→ **Input for this task**:
"""

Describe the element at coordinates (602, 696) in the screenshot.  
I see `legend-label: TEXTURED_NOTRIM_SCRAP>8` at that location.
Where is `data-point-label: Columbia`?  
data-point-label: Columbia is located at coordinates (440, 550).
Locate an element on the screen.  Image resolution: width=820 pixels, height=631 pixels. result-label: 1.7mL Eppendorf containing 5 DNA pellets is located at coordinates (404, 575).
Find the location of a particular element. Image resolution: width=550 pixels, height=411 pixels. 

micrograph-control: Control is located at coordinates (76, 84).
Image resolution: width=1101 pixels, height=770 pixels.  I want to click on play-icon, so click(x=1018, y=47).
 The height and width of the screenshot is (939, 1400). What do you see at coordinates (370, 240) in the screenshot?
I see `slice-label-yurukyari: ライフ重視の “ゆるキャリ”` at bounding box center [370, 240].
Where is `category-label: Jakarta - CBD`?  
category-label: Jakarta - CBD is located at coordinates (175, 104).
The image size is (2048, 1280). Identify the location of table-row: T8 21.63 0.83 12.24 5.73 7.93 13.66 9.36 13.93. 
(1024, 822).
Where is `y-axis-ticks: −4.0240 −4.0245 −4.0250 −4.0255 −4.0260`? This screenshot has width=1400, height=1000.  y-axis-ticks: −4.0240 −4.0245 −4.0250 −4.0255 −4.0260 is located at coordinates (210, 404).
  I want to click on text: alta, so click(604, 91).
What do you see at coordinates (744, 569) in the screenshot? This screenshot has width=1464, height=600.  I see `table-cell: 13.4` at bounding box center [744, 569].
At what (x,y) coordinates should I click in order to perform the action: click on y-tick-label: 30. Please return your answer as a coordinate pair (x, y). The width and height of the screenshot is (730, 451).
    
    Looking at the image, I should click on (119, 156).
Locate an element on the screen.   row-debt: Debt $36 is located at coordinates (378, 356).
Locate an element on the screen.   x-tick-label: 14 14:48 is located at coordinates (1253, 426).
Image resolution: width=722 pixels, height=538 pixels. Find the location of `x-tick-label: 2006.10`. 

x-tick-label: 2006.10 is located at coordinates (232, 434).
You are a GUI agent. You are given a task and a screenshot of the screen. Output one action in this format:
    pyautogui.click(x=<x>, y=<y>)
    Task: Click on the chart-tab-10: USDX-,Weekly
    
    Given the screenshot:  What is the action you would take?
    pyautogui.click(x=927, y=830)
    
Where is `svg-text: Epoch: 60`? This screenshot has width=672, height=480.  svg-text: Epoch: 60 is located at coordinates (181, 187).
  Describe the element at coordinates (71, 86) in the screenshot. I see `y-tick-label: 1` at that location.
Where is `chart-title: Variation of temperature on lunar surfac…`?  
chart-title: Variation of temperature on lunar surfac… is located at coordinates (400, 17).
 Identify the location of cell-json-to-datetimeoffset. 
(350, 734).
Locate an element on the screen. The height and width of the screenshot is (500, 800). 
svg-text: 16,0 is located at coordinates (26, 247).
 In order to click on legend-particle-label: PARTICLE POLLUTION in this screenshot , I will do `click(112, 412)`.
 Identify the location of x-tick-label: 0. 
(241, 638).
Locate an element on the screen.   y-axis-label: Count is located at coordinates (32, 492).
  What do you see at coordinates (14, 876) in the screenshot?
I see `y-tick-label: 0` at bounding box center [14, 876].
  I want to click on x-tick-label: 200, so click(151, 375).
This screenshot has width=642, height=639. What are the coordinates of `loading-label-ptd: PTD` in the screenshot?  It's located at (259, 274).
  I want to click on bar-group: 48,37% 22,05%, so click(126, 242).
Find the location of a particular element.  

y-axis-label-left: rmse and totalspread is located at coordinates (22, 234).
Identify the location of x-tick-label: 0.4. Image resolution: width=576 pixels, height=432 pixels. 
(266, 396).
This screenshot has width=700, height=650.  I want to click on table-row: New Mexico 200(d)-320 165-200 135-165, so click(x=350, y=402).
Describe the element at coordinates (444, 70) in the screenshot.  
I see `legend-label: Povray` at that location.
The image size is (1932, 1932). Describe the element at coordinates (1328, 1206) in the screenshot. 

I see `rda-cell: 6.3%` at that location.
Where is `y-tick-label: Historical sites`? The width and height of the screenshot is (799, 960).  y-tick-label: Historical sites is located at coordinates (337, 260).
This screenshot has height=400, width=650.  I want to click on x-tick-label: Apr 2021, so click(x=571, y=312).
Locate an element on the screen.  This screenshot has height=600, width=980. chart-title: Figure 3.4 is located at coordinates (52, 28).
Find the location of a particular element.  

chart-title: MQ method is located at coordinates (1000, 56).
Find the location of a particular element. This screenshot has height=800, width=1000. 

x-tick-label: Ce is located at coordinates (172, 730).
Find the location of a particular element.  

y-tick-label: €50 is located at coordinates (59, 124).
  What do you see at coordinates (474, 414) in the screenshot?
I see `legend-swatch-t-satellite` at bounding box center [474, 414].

"""

→ **Required action**: Reproduce all of the rows above, swapping every "a particular element" for "a specific element" and leaving everything else untouched.

→ **Result of the task**:
Describe the element at coordinates (602, 696) in the screenshot.  
I see `legend-label: TEXTURED_NOTRIM_SCRAP>8` at that location.
Where is `data-point-label: Columbia`?  
data-point-label: Columbia is located at coordinates (440, 550).
Locate an element on the screen.  Image resolution: width=820 pixels, height=631 pixels. result-label: 1.7mL Eppendorf containing 5 DNA pellets is located at coordinates (404, 575).
Find the location of a specific element. Image resolution: width=550 pixels, height=411 pixels. 

micrograph-control: Control is located at coordinates (76, 84).
Image resolution: width=1101 pixels, height=770 pixels.  I want to click on play-icon, so click(x=1018, y=47).
 The height and width of the screenshot is (939, 1400). What do you see at coordinates (370, 240) in the screenshot?
I see `slice-label-yurukyari: ライフ重視の “ゆるキャリ”` at bounding box center [370, 240].
Where is `category-label: Jakarta - CBD`?  
category-label: Jakarta - CBD is located at coordinates (175, 104).
The image size is (2048, 1280). Identify the location of table-row: T8 21.63 0.83 12.24 5.73 7.93 13.66 9.36 13.93. 
(1024, 822).
Where is `y-axis-ticks: −4.0240 −4.0245 −4.0250 −4.0255 −4.0260`? This screenshot has width=1400, height=1000.  y-axis-ticks: −4.0240 −4.0245 −4.0250 −4.0255 −4.0260 is located at coordinates (210, 404).
  I want to click on text: alta, so click(604, 91).
What do you see at coordinates (744, 569) in the screenshot? This screenshot has width=1464, height=600.  I see `table-cell: 13.4` at bounding box center [744, 569].
At what (x,y) coordinates should I click in order to perform the action: click on y-tick-label: 30. Please return your answer as a coordinate pair (x, y). The width and height of the screenshot is (730, 451).
    
    Looking at the image, I should click on (119, 156).
Locate an element on the screen.   row-debt: Debt $36 is located at coordinates (378, 356).
Locate an element on the screen.   x-tick-label: 14 14:48 is located at coordinates (1253, 426).
Image resolution: width=722 pixels, height=538 pixels. Find the location of `x-tick-label: 2006.10`. 

x-tick-label: 2006.10 is located at coordinates (232, 434).
You are a GUI agent. You are given a task and a screenshot of the screen. Output one action in this format:
    pyautogui.click(x=<x>, y=<y>)
    Task: Click on the chart-tab-10: USDX-,Weekly
    
    Given the screenshot:  What is the action you would take?
    pyautogui.click(x=927, y=830)
    
Where is `svg-text: Epoch: 60`? This screenshot has width=672, height=480.  svg-text: Epoch: 60 is located at coordinates (181, 187).
  Describe the element at coordinates (71, 86) in the screenshot. I see `y-tick-label: 1` at that location.
Where is `chart-title: Variation of temperature on lunar surfac…`?  
chart-title: Variation of temperature on lunar surfac… is located at coordinates (400, 17).
 Identify the location of cell-json-to-datetimeoffset. 
(350, 734).
Locate an element on the screen. The height and width of the screenshot is (500, 800). 
svg-text: 16,0 is located at coordinates (26, 247).
 In order to click on legend-particle-label: PARTICLE POLLUTION in this screenshot , I will do `click(112, 412)`.
 Identify the location of x-tick-label: 0. 
(241, 638).
Locate an element on the screen.   y-axis-label: Count is located at coordinates (32, 492).
  What do you see at coordinates (14, 876) in the screenshot?
I see `y-tick-label: 0` at bounding box center [14, 876].
  I want to click on x-tick-label: 200, so click(151, 375).
This screenshot has width=642, height=639. What are the coordinates of `loading-label-ptd: PTD` in the screenshot?  It's located at (259, 274).
  I want to click on bar-group: 48,37% 22,05%, so click(126, 242).
Find the location of a specific element.  

y-axis-label-left: rmse and totalspread is located at coordinates (22, 234).
Identify the location of x-tick-label: 0.4. Image resolution: width=576 pixels, height=432 pixels. 
(266, 396).
This screenshot has width=700, height=650.  I want to click on table-row: New Mexico 200(d)-320 165-200 135-165, so click(x=350, y=402).
Describe the element at coordinates (444, 70) in the screenshot.  
I see `legend-label: Povray` at that location.
The image size is (1932, 1932). Describe the element at coordinates (1328, 1206) in the screenshot. 

I see `rda-cell: 6.3%` at that location.
Where is `y-tick-label: Historical sites`? The width and height of the screenshot is (799, 960).  y-tick-label: Historical sites is located at coordinates (337, 260).
This screenshot has height=400, width=650.  I want to click on x-tick-label: Apr 2021, so click(x=571, y=312).
Locate an element on the screen.  This screenshot has height=600, width=980. chart-title: Figure 3.4 is located at coordinates (52, 28).
Find the location of a specific element.  

chart-title: MQ method is located at coordinates (1000, 56).
Find the location of a specific element. This screenshot has height=800, width=1000. 

x-tick-label: Ce is located at coordinates (172, 730).
Find the location of a specific element.  

y-tick-label: €50 is located at coordinates (59, 124).
  What do you see at coordinates (474, 414) in the screenshot?
I see `legend-swatch-t-satellite` at bounding box center [474, 414].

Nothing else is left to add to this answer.